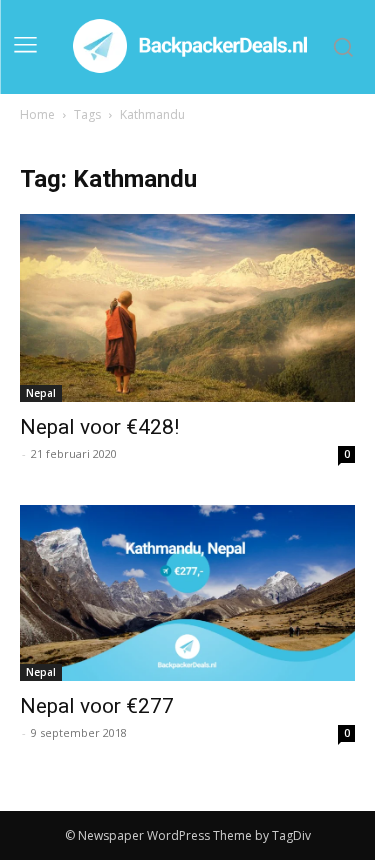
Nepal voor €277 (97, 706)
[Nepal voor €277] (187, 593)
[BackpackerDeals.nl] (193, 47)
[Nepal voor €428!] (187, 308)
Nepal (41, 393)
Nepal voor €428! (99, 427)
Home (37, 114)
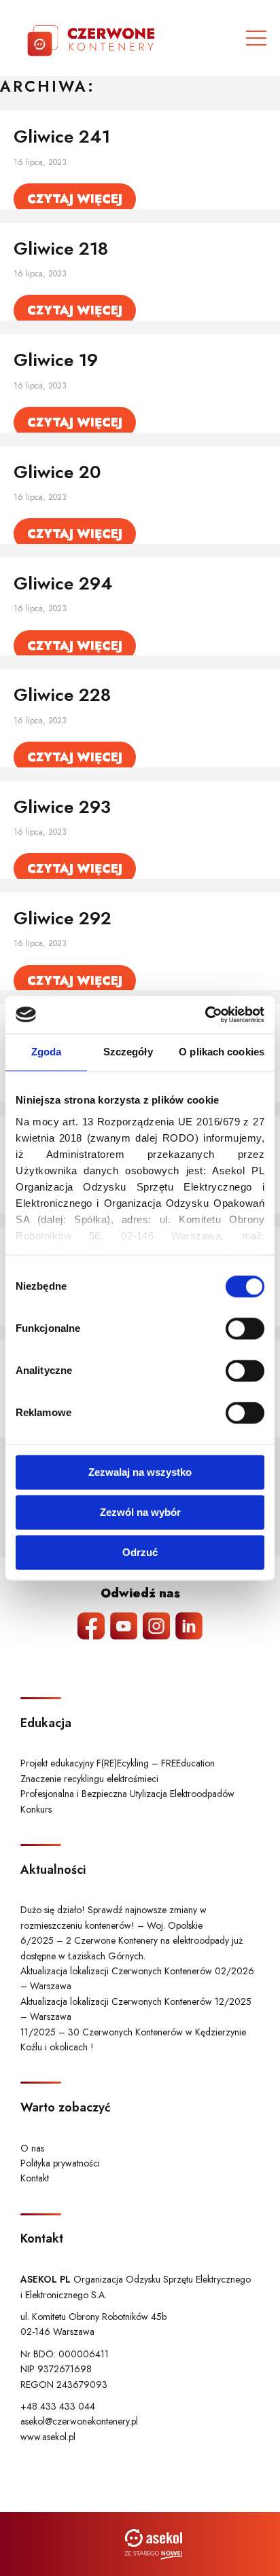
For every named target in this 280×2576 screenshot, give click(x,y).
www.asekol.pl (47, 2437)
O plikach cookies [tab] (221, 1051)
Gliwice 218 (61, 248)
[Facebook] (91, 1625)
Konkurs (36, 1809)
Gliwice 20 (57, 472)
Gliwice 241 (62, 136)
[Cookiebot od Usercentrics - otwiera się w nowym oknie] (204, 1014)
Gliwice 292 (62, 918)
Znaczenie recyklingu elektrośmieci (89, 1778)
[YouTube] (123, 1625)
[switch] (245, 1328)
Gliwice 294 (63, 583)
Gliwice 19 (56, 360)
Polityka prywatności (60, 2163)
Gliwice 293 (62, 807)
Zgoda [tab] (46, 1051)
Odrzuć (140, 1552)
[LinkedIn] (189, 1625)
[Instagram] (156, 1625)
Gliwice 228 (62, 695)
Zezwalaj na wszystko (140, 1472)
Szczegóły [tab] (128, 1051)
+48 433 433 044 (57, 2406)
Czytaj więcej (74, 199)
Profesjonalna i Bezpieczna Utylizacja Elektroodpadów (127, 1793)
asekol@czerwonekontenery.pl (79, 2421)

--------

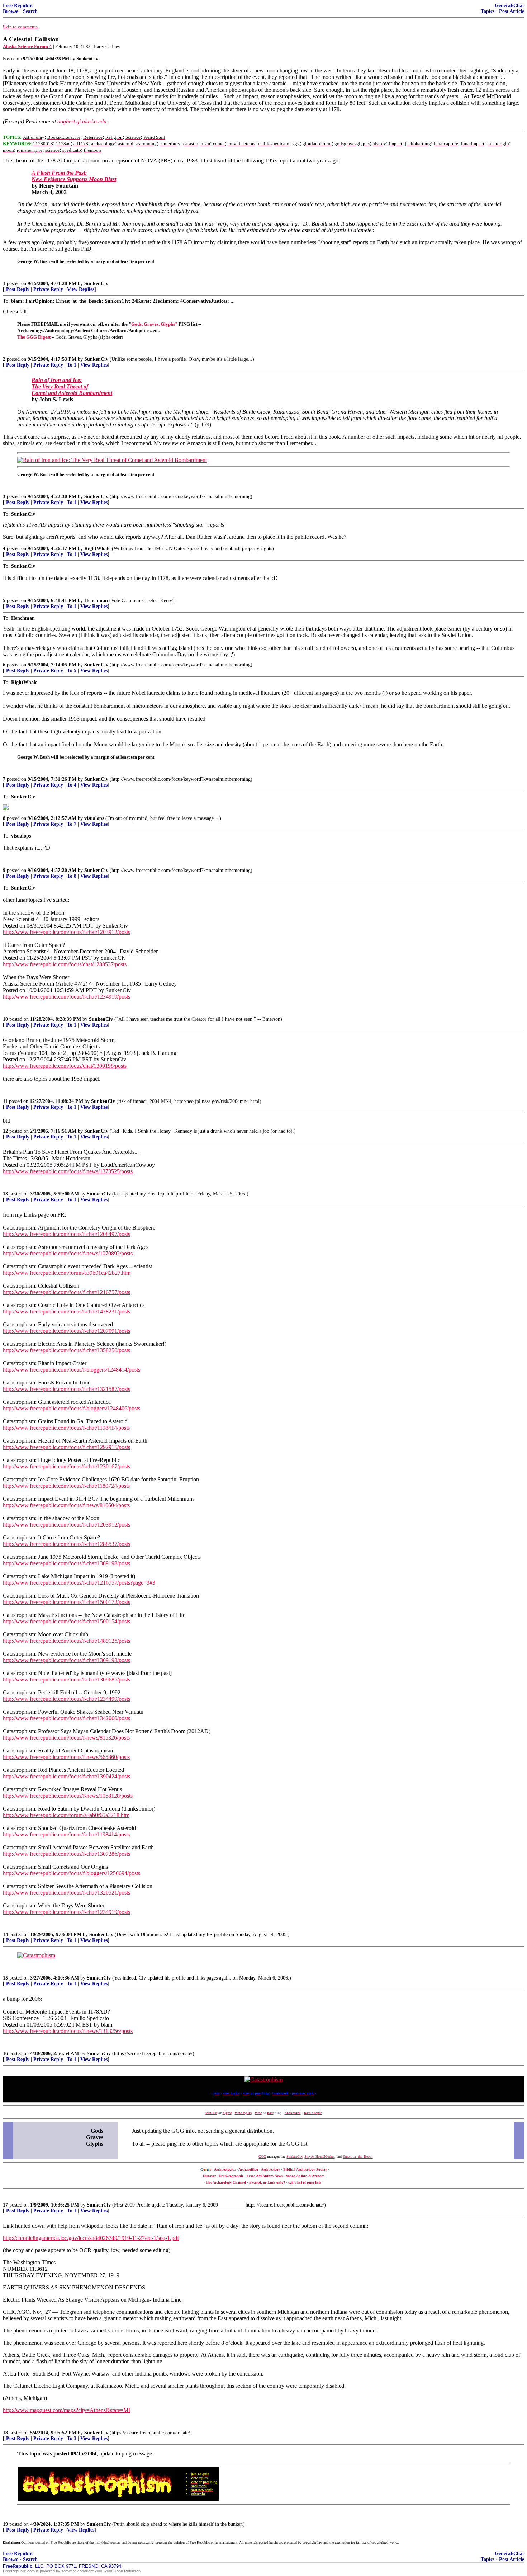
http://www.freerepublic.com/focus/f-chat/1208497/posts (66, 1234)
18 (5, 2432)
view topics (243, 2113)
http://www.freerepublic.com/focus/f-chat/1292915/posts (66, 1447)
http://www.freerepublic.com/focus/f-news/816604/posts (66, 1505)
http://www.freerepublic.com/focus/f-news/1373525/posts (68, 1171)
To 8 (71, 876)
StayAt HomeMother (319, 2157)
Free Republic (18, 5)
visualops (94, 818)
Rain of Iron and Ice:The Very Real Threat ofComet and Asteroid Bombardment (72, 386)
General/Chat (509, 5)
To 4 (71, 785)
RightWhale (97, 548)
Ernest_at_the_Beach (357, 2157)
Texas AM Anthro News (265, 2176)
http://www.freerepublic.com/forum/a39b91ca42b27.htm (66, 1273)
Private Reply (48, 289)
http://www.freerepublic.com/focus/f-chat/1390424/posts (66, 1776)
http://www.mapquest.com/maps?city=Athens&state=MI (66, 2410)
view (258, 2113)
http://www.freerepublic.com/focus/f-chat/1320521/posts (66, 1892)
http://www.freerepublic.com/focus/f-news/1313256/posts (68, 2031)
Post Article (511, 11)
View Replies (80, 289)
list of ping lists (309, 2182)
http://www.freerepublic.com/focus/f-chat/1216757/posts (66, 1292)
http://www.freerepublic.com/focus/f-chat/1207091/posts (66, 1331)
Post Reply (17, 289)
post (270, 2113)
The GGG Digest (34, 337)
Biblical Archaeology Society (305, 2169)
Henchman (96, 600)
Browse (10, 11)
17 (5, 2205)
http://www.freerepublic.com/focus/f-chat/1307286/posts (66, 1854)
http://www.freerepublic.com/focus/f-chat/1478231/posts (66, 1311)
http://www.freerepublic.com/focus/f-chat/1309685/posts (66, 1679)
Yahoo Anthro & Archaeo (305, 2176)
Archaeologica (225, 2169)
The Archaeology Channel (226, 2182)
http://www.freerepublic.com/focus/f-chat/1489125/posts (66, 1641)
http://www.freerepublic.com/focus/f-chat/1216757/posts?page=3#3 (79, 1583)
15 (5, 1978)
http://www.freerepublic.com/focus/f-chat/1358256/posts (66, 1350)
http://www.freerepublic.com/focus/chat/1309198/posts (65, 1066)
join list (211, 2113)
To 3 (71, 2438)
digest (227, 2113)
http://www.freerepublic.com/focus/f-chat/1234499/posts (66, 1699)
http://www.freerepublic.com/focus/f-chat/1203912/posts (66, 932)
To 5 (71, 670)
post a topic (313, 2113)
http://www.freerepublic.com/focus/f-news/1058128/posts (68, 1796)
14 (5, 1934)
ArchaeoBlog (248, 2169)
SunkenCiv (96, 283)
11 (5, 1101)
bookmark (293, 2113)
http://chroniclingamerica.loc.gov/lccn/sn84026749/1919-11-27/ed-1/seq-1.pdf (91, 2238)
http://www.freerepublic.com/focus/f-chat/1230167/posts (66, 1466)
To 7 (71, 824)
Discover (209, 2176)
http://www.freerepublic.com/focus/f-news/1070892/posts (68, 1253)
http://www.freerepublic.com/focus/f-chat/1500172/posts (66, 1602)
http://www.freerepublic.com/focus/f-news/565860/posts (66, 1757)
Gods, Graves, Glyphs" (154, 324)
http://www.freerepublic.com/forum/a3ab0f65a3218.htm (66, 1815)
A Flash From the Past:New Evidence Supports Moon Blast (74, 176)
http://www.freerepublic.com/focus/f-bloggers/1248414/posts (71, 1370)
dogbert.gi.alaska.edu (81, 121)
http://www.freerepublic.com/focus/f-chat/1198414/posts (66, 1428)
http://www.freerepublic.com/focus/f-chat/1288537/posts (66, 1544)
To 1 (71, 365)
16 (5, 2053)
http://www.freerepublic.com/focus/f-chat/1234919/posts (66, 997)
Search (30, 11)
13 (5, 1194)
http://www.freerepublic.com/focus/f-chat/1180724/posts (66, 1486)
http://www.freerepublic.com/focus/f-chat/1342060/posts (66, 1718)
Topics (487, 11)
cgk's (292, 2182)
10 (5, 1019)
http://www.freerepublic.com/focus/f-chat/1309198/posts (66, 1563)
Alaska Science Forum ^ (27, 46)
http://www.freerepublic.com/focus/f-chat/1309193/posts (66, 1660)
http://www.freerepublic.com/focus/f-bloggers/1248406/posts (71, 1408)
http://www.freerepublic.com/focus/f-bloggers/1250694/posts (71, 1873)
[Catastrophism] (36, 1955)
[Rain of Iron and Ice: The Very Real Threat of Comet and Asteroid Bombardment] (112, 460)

--------

* [TASK TO COMPLETE]: This task asks for the number of lines above that include the string "asekol". Respond with that number only.

* [SOLUTION TO THIS PROBLEM]: 2